TASK INSTRUCTIONS:
Please return the forum thread on LLM-based SQL tools below word for word, with nothing changed or left out.

When I look at all the LLM SQL tools, I think: what a cheap and accessible way to get the wrong answers.
SQL is easy. Knowledge management is hard. Does the LLM know that there was a bug in June that changed the data? Does it know that this one column is improperly named and confusing? Does it know that you recently released a mobile app the data from which is in a different table?
No, of course not, those things are never explicitly documented and so are invisible to an LLM.
If it was that easy you wouldn't have a tradition of devs trying for any alternative.
There's obviously a use case for this sort of product, objections appealing to the ease of use of any technical language or toolset are unlikely to be convincing to the majority who are not comfortable with it.
The history of programming is devs frustrated at arbitrary limitations of syntax or modelling and forming new ones, with their own arbitrary limitations of syntax or modelling.
When your only tool is a FOR loop hammer, every set based operation frustratingly looks less like a nail than a screw.
Love this! I don't think you could be more right about the practical challenges of implementing something like this. In my experience, this same problem is what makes it so challenging to onboard new data scientists/analysts.
It takes a lot of training to get a team member up to speed - with the same amount of training, do you think an LLM can compete?
SQL is easy, the problem is that some enterprise database schemas have gotten incredibly complex over time. I think LLMs might help the maintainers navigate such a complex landscape. Especially if comments are added to each table with clarifications. The only serious limit here is the LLM's context length...

INFORMATION PROVIDED:
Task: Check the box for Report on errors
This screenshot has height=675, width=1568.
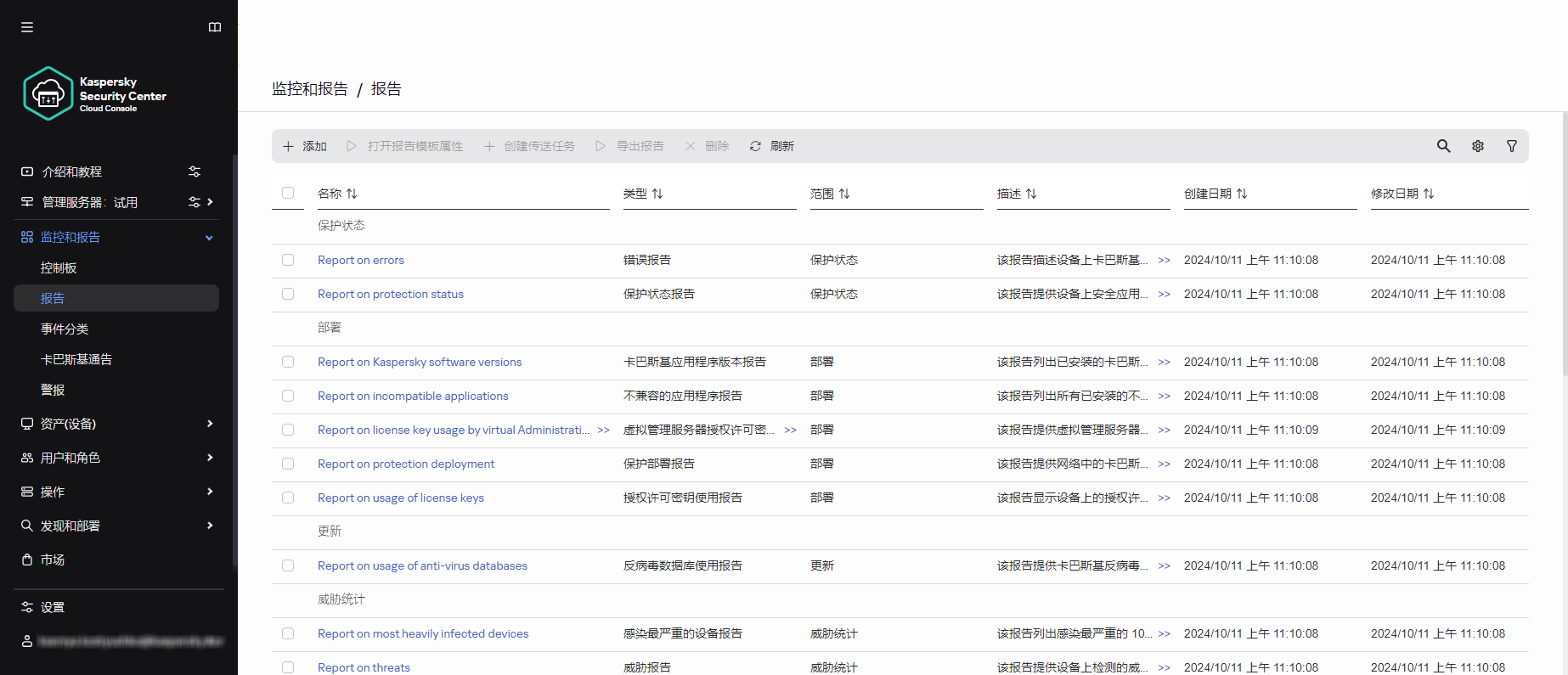Action: click(x=288, y=260)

EXERCISE RESPONSE:
When I look at all the LLM SQL tools, I think: what a cheap and accessible way to get the wrong answers.
SQL is easy. Knowledge management is hard. Does the LLM know that there was a bug in June that changed the data? Does it know that this one column is improperly named and confusing? Does it know that you recently released a mobile app the data from which is in a different table?
No, of course not, those things are never explicitly documented and so are invisible to an LLM.
If it was that easy you wouldn't have a tradition of devs trying for any alternative.
There's obviously a use case for this sort of product, objections appealing to the ease of use of any technical language or toolset are unlikely to be convincing to the majority who are not comfortable with it.
The history of programming is devs frustrated at arbitrary limitations of syntax or modelling and forming new ones, with their own arbitrary limitations of syntax or modelling.
When your only tool is a FOR loop hammer, every set based operation frustratingly looks less like a nail than a screw.
Love this! I don't think you could be more right about the practical challenges of implementing something like this. In my experience, this same problem is what makes it so challenging to onboard new data scientists/analysts.
It takes a lot of training to get a team member up to speed - with the same amount of training, do you think an LLM can compete?
SQL is easy, the problem is that some enterprise database schemas have gotten incredibly complex over time. I think LLMs might help the maintainers navigate such a complex landscape. Especially if comments are added to each table with clarifications. The only serious limit here is the LLM's context length...